• What is required: Can you copy all of the rows below word for word, leaving the pictures out?

• Input for this task:

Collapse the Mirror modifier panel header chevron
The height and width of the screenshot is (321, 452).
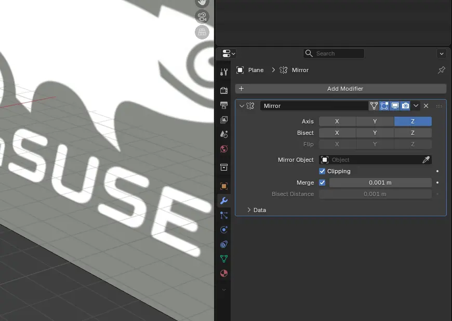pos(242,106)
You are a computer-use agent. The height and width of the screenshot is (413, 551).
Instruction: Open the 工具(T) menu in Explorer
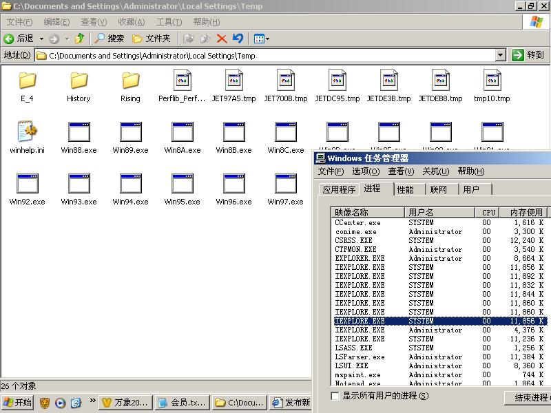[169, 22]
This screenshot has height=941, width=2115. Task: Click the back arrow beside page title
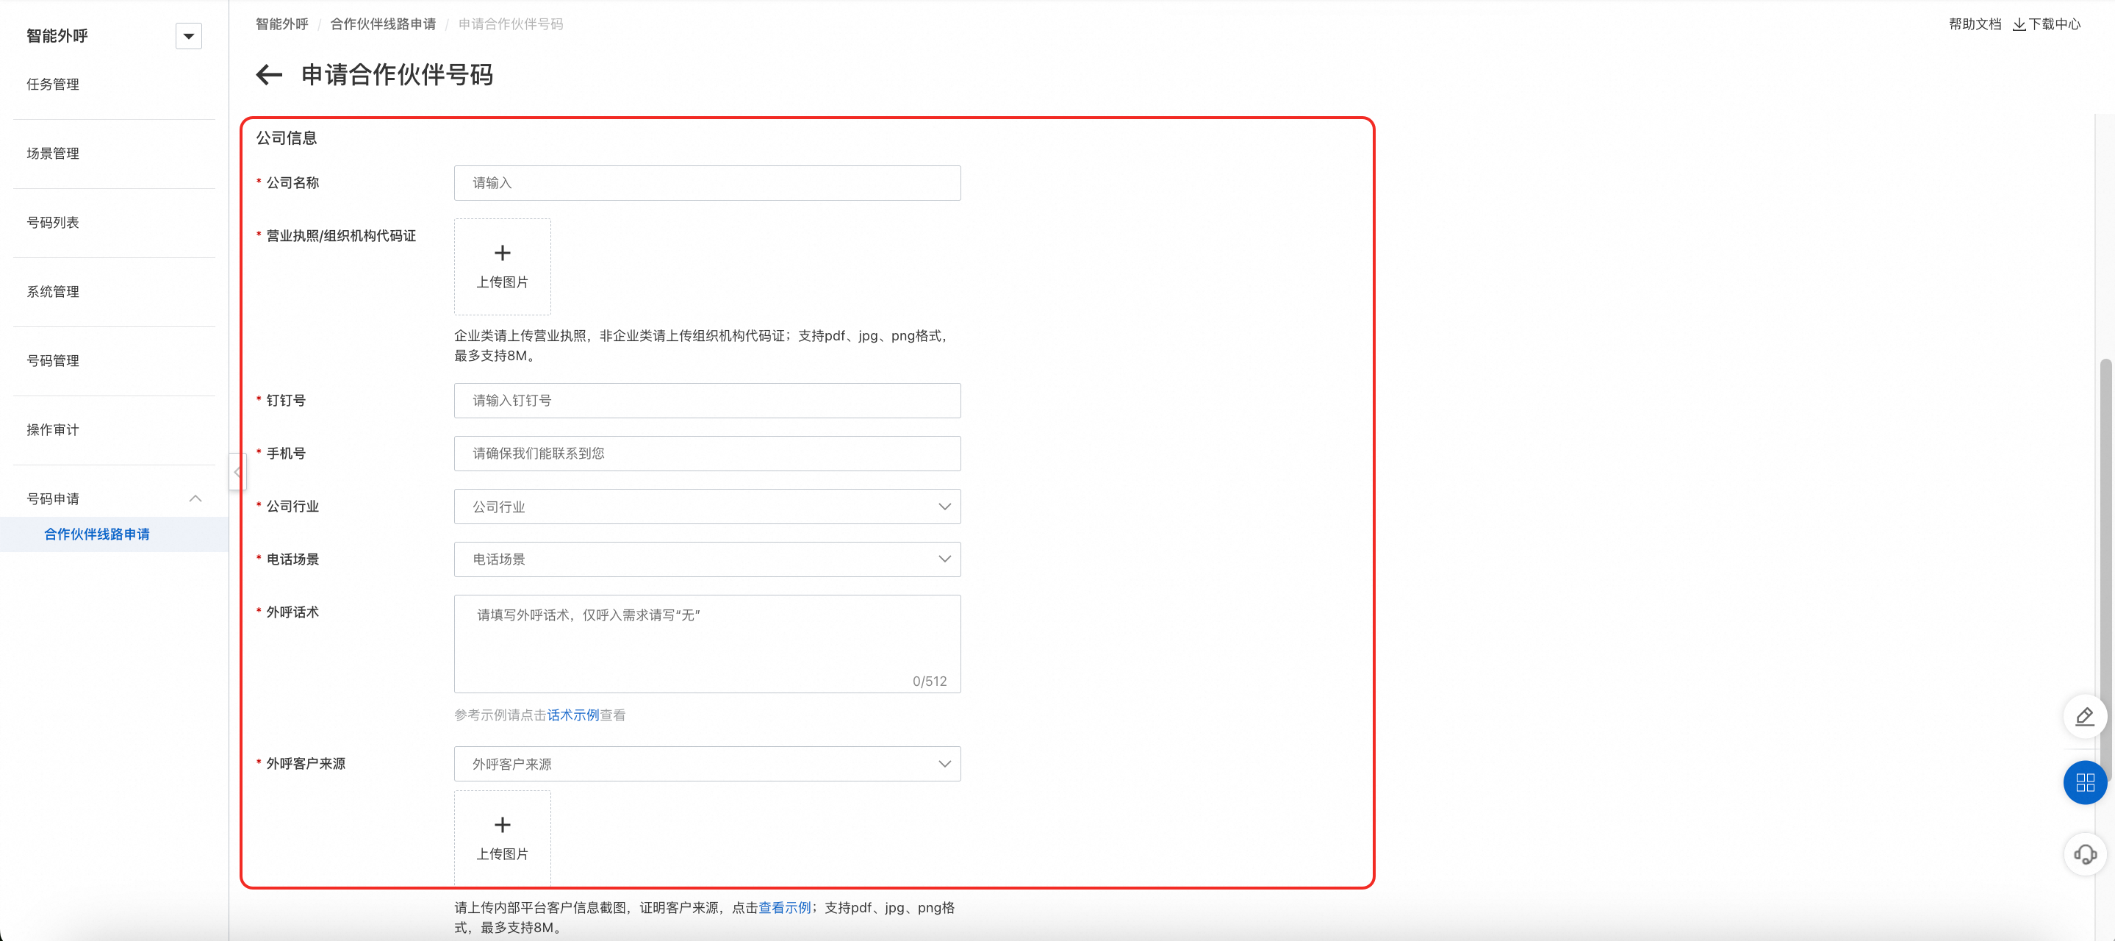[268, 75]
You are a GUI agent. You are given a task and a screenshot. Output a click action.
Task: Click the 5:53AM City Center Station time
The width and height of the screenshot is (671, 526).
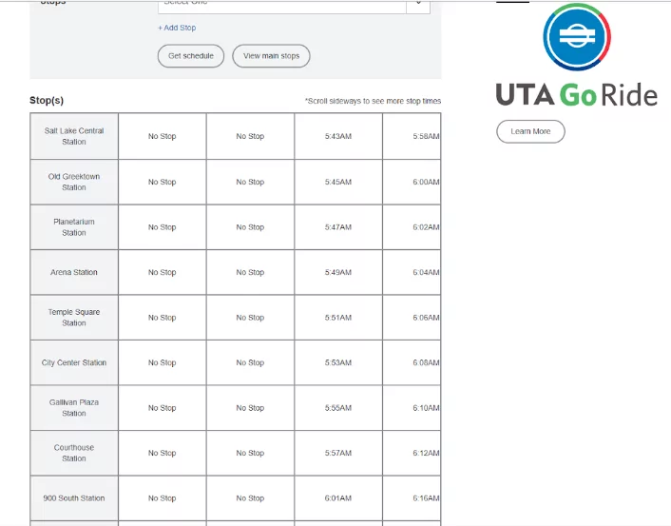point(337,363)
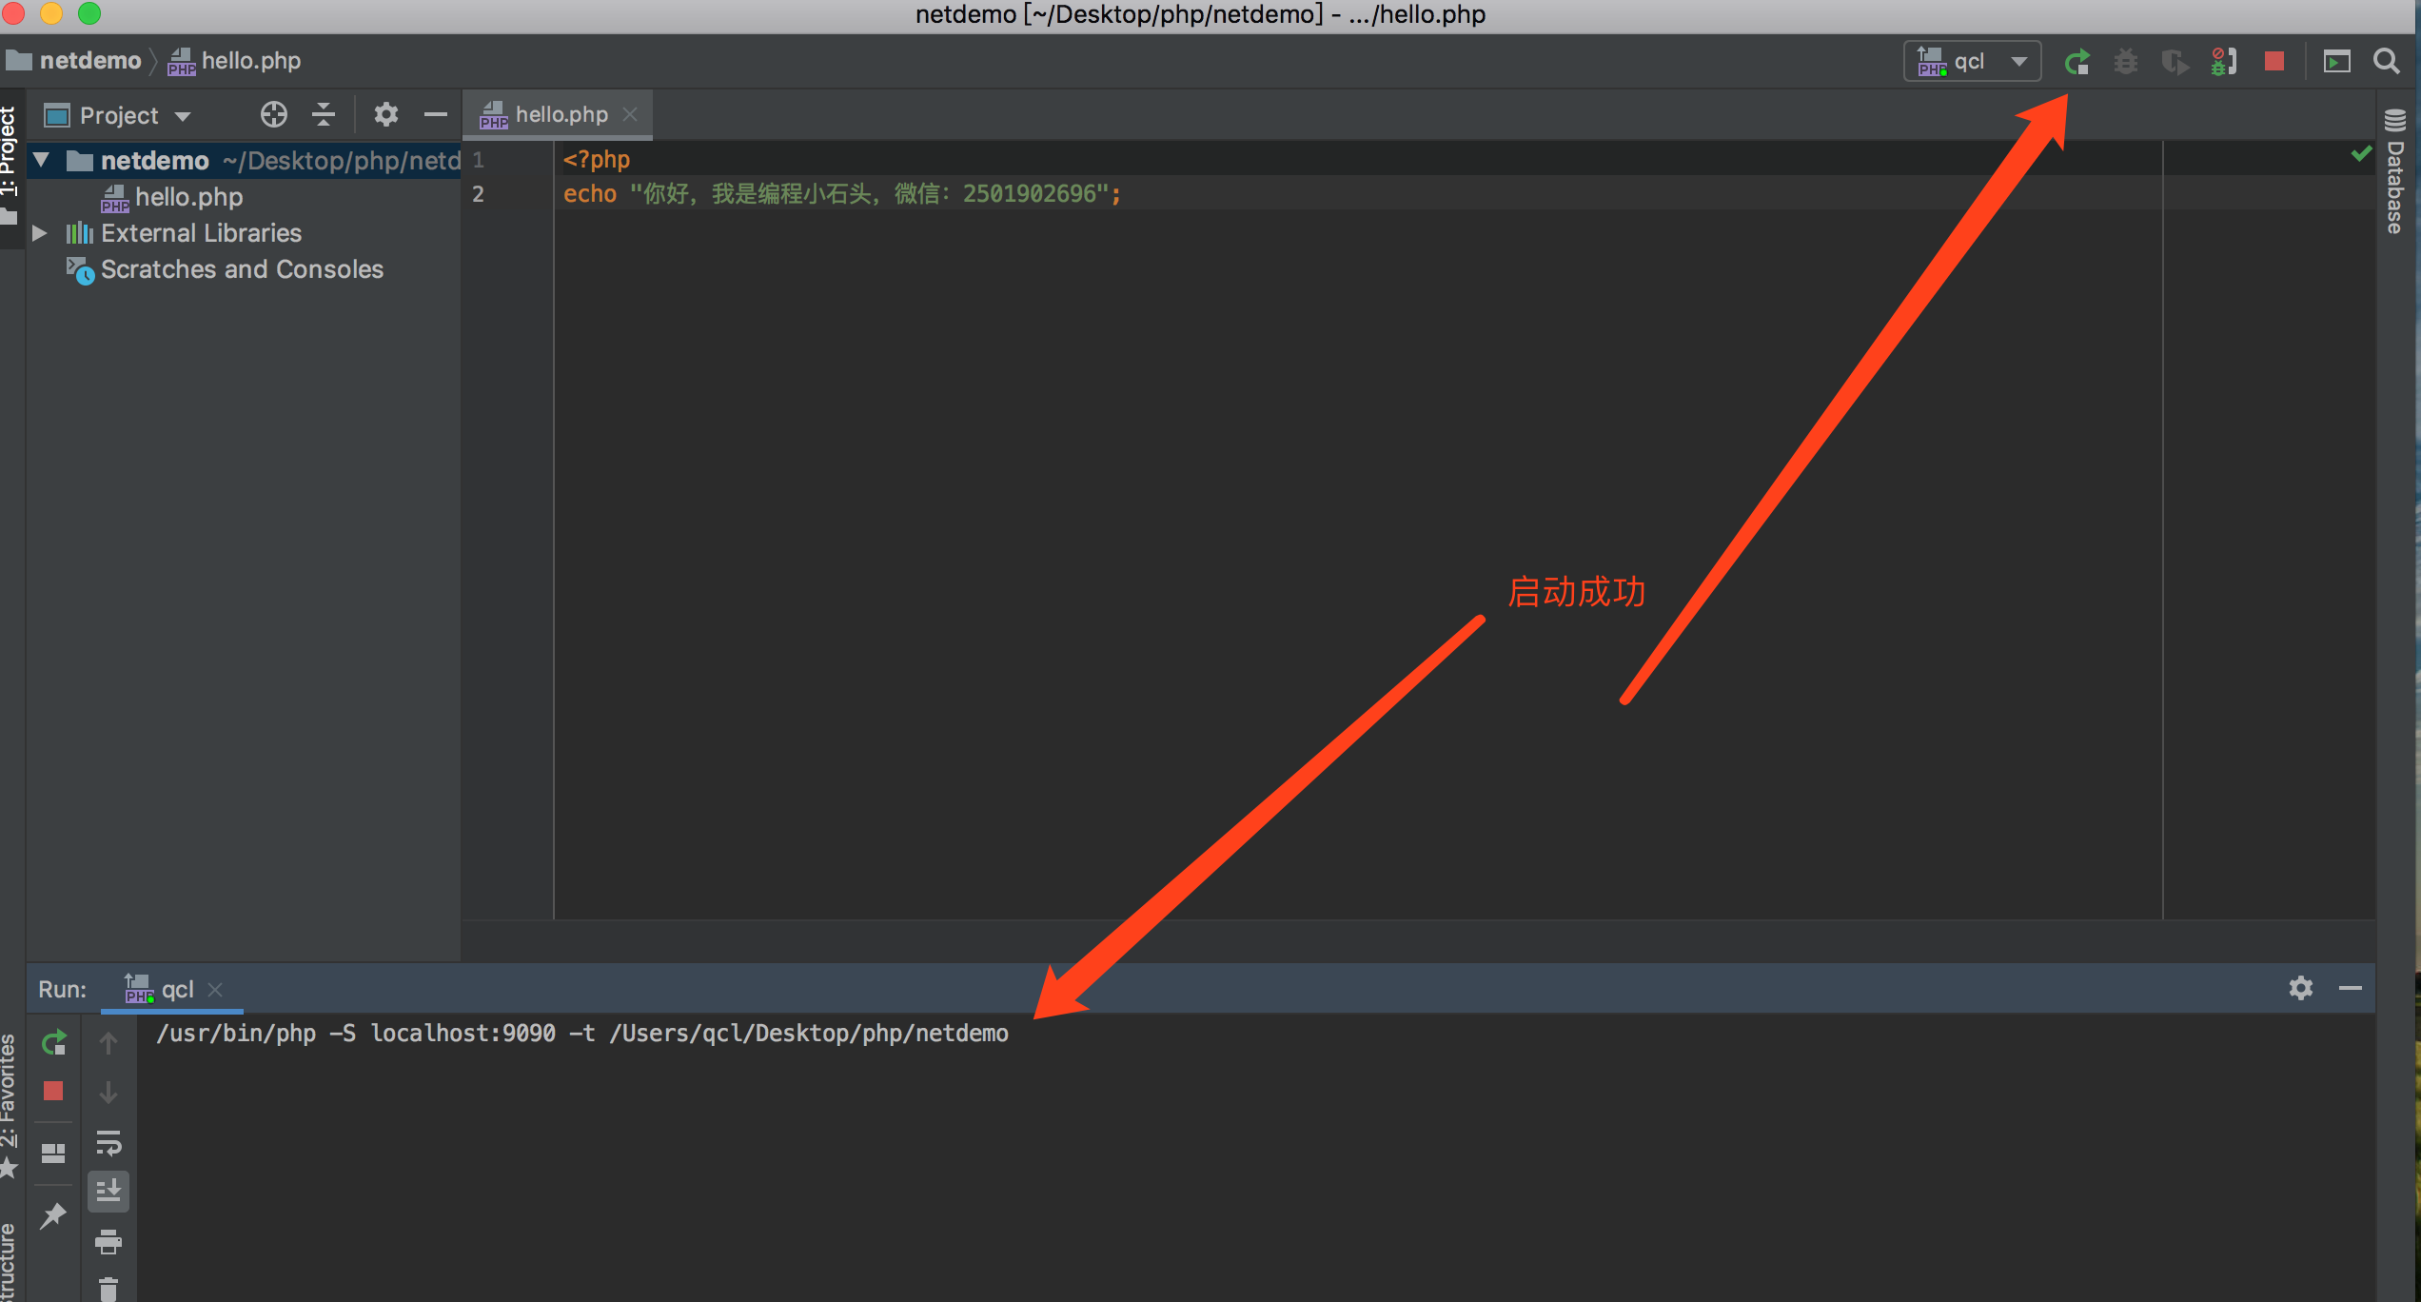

• Solution:
Collapse the Mirror modifier panel header chevron
The height and width of the screenshot is (321, 452).
pos(242,106)
You are a computer-use agent. The height and width of the screenshot is (413, 551).
Instruction: Open the 工具(T) menu in Explorer
[169, 22]
This screenshot has height=941, width=2115. Task: Click the back arrow beside page title
[268, 75]
You are a GUI agent. You are given a task and a screenshot. Output a click action.
Task: Click the 5:53AM City Center Station time
The width and height of the screenshot is (671, 526).
point(337,363)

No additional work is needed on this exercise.